● **Extracted entries**:
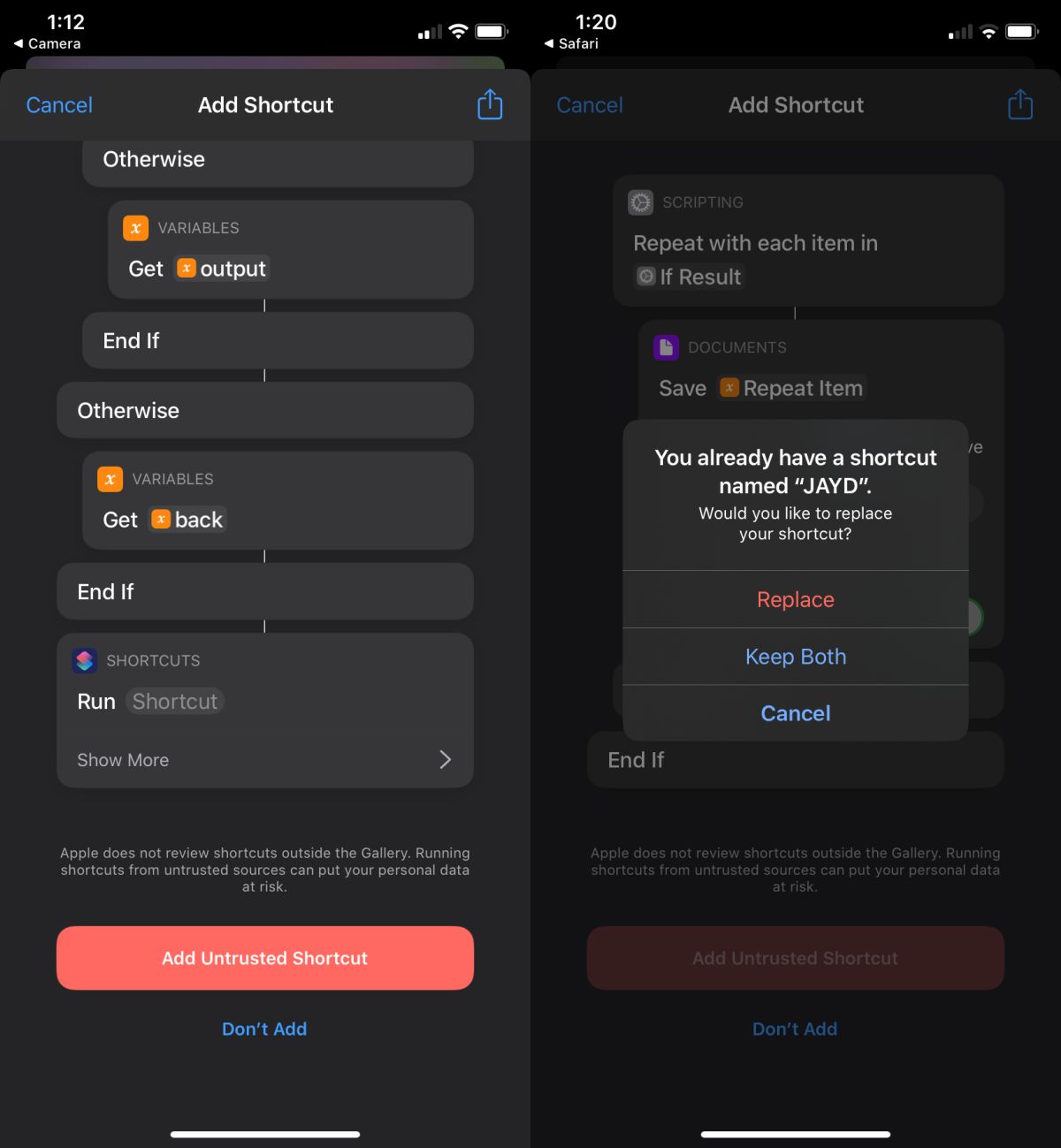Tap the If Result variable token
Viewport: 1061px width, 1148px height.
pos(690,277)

---

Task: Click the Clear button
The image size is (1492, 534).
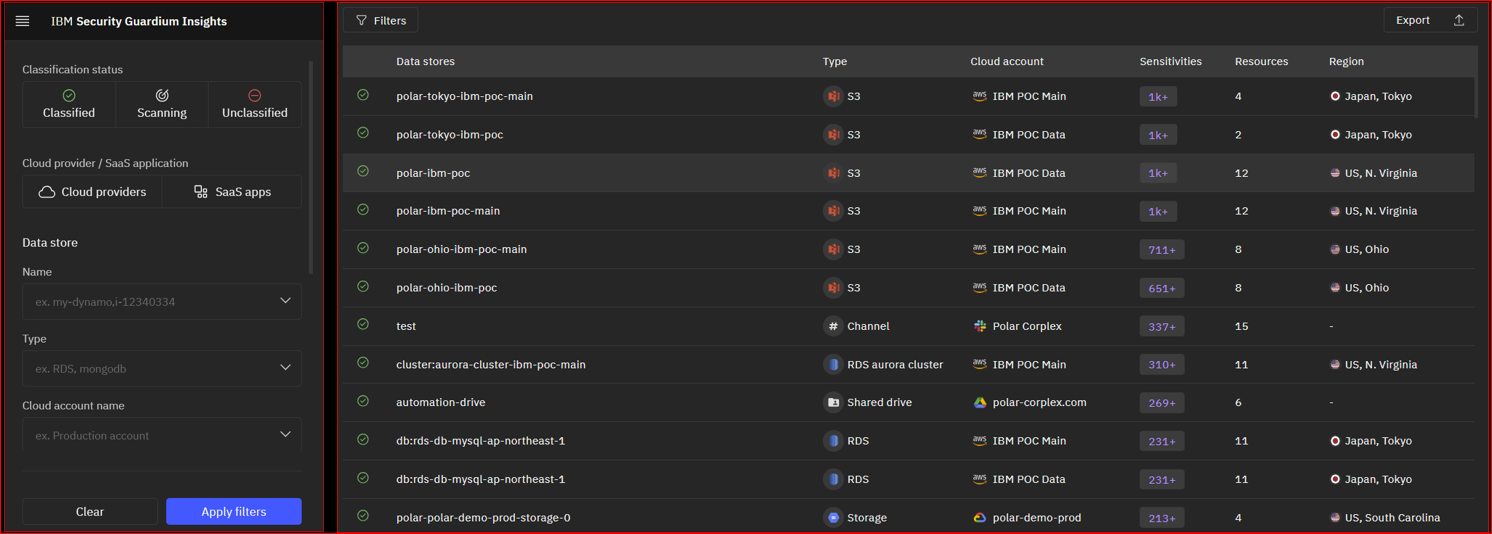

● **Description of the task**: In the listing above, locate the line containing "Task: Click the Clear button" and the line containing "The image size is (1492, 534).", then transcribe both and every line between them verbatim.

● **The completed task**:
Task: Click the Clear button
The image size is (1492, 534).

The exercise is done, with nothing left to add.